Artist

Amos White

Genre: Jazz ,New Orleans Jazz ,Classic Female Blues ,Early Jazz
Origin: U.S.A
Listen on Coda
Amos White receives only the briefest acknowledgment in the credits for a New Orleans jazz anthology, yet his contributions to that idiom form merely one chapter in a far more expansive musical existence that began well before the 1920s. His initial ensemble experience came with the Jenkins Orphanage Band, the celebrated alliance of a dedicated South Carolina music instructor and the gifted youths left parentless in late-nineteenth-century Charleston. The group undertook extensive regional circuits and multiple European tours before White, having reached the age limit, matriculated at Benedict College and later rejoined the institution as an instructor.

By 1913 he was traveling widely across the country, relying on his cornet to secure work with minstrel troupes and circus ensembles. During the First World War he served in the 816th Pioneer Infantry Band, performing amid the devastated theaters of France. Settling in New Orleans in 1919, White worked days as a typesetter while spending evenings on trumpet alongside Papa Celestin, Fate Marable, and other local figures. Documentation of his activities becomes clearer in the mid-1920s, when he backed classic blues singers Mamie Smith and Lizzie Miles and held a steady chair in the Alabamians. In 1928 he assumed leadership of the Georgia Minstrels, steering the troupe northward in both geography and repertoire.
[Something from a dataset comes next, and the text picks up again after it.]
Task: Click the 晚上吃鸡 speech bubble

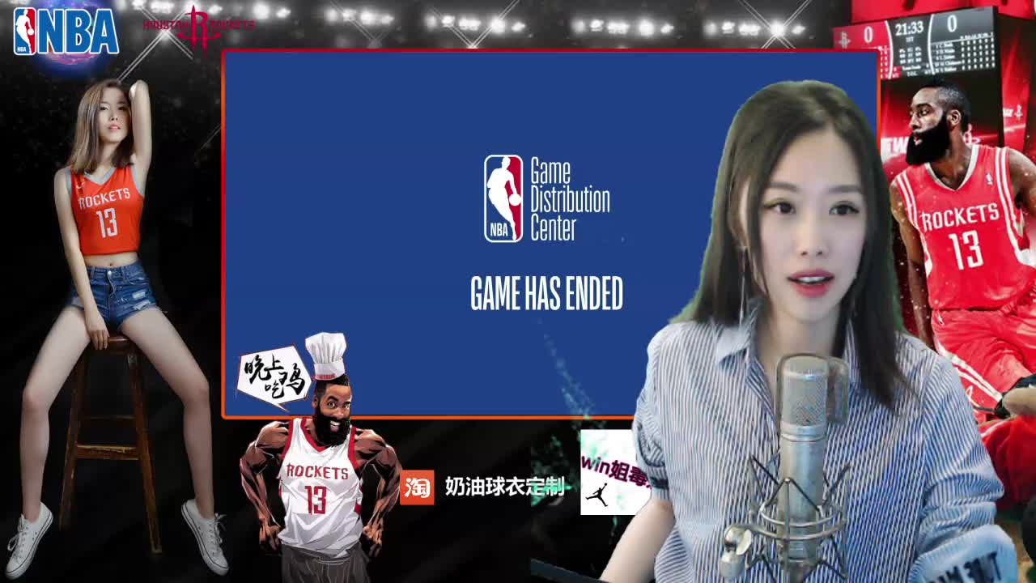Action: tap(273, 376)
He next relocated westward, establishing himself in Phoenix, Arizona, where he played in the brass section of Bradley’s Dublin Orchestra, fronted his own small group, and explored Latin-inflected jazz with dance-orchestra directors such as Felipe López. These varied pursuits persisted in subsequent cities; from the mid-1930s onward he operated his own print shop in Oakland while remaining active on the regional club circuit. Well past seventy, he was still reported performing with marching bands throughout the 1960s.